Channel-Aware and QoS-Aware Downlink Resource Allocation for Multi-numerology Based 5G NR Systems

The versatility and flexibility needed to support heterogeneous 5G usage scenarios involves the introduction of multi-numerology based 5G New Radio (NR) systems, where multiple frame structures with different sub-carrier spacing coexists in the same radio spectrum. Although this approach is efficient to cater a wide variety of services, it introduces a new issue in the radio resource allocation among the different non-orthogonal numerologies. This work introduces a new Quality of Service (QoS) aware Radio Resource Management (RRM) framework which schedules User Equipments (UEs) requiring Guaranteed Bit Rate (GBR) services with different priorities, or non-GBR services. In order to maximize the spectral efficiency and, consequently, the system throughput, this framework consists of two channel-aware control levels. The first level provides a dynamic subdivision of the spectrum among the various numerologies, while the second one schedules the Physical Resource Blocks (PRBs) to the UEs belonging to the same numerology. In this paper, we propose a new 1st level allocation algorithm, called Channel-Aware Resource Allocation for Multi-numerology (CARAM), which aims to maximize the system throughput and the amount of satisfied users, taking into account the priority.
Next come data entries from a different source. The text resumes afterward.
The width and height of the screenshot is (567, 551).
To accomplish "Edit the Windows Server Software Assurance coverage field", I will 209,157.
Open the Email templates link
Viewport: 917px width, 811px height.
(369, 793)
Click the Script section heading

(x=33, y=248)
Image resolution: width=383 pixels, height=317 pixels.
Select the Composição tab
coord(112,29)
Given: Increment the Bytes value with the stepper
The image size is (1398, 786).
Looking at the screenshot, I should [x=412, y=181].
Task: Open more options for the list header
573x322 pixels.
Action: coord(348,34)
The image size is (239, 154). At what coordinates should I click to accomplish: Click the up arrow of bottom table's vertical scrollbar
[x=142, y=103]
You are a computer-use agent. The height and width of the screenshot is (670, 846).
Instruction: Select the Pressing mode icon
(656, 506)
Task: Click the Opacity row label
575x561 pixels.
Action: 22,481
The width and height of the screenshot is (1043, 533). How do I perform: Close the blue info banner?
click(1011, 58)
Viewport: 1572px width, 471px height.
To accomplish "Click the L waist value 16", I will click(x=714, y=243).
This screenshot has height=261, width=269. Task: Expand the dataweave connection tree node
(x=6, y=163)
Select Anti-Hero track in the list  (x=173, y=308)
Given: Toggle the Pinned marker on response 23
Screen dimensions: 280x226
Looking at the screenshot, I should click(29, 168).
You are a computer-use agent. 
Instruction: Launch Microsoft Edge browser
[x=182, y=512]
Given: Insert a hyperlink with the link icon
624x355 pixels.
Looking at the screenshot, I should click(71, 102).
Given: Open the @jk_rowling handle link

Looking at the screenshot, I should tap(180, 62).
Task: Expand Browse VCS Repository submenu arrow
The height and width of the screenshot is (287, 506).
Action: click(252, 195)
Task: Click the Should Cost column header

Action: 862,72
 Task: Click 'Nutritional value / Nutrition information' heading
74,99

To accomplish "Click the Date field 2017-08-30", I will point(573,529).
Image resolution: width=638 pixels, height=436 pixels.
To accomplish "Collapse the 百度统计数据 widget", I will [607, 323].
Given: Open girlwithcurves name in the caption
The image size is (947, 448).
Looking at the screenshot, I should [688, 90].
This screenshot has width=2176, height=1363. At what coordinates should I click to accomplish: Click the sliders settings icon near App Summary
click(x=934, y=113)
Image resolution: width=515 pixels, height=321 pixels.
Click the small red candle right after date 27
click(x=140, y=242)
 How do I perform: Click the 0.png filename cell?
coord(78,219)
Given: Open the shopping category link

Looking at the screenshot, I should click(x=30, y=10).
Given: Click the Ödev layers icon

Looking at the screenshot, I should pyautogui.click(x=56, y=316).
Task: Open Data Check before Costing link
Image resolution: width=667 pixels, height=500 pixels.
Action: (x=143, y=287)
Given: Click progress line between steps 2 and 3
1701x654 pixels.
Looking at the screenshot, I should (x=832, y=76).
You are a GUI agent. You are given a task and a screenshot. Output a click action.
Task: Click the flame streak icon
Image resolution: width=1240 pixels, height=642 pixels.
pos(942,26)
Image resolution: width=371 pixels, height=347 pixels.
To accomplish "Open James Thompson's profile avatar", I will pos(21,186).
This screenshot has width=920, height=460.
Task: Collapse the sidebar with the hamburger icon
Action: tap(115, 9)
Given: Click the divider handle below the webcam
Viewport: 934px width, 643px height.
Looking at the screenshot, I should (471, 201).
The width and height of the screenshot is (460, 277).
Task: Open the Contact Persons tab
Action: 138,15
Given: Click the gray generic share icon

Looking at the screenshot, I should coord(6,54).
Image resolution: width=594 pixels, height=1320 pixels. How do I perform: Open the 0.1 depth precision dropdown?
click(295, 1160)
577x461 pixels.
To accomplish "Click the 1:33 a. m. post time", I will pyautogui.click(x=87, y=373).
As 2nd control level, we exploit well-known scheduling algorithms. We benchmark our approach against other existing 1st level allocation algorithms via several system-level simulations, under different traffic loads and channel conditions. The comparative analysis shows that our RRM framework outperforms the reference schemes in terms of system throughput, while guaranteeing a larger number of GBR services with high priority.